Novos microdados do Censo 2022, liberados pelo Instituto Brasileiro de Geografia e Estatística (IBGE) na segunda-feira (31), indicam que 86,9% da população brasileira com 10 anos ou mais se declara cristã. O levantamento aponta que o número de ateus triplicou entre 2010 e 2022, enquanto o catolicismo segue em declínio de representatividade.
O catolicismo continua sendo a crença mais professada, mas soma agora 57% dos entrevistados, totalizando 100,6 milhões de seguidores. O índice era de 74,4% no ano 2000 e de 65,5% em 2010. A maioria absoluta é composta por apostólicos romanos, seguidos por 386 mil apostólicos brasileiros e 21 mil ortodoxos.

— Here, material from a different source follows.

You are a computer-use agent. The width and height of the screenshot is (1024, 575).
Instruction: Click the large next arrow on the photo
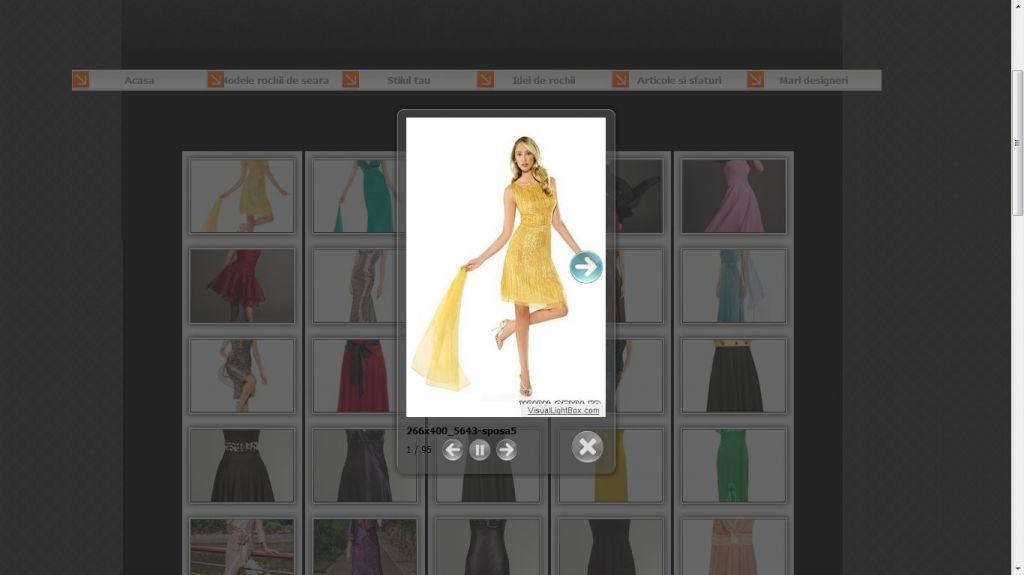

Entre os evangélicos, que somam 26,9% da população, o maior subgrupo é o dos “não determinados” — pessoas que se declararam genericamente como crentes ou evangélicas, sem citar igreja específica. Esse grupo representa 15,6% dos brasileiros. As igrejas pentecostais somam 14,3 milhões de fiéis (8,1%), enquanto as de missão, como presbiterianos e metodistas, representam 3,2% (5,6 milhões).
As religiões de matriz africana triplicaram sua presença entre um recenseamento e outro. A umbanda registra 1,4 milhão de pessoas (0,8%) e o candomblé soma 448,5 mil adeptos (0,3%). Já o espiritismo declinou para 1,8% da população, contra 2,2% em 2010. O grupo de pessoas sem religião soma 16,4 milhões, além de 1,7 milhão de ateus (1%) e 881 mil agnósticos (0,5%).
A apuração indica que mudanças na metodologia do Censo 2022 podem ter mascarado o tamanho real do grupo pentecostal. Diferente de 2010, os recenseadores não foram instruídos a evitar respostas genéricas, o que inflou a categoria de evangélicos não determinados. O demógrafo José Eustáquio Alves, pesquisador aposentado do IBGE, afirmou que a aplicação do levantamento teve problemas devido à pandemia, falta de verbas e violência em áreas dominadas por crime organizado.
Para a cientista política Ana Carolina Evangelista, pesquisadora do Instituto de Estudos da Religião (Iser), os dados revelam que grandes grupos escondem diferenças internas importantes. Segundo a pesquisadora, o recorte ajuda a entender a relevância dos chamados “desigrejados”, evangélicos que não possuem vínculo com instituições religiosas.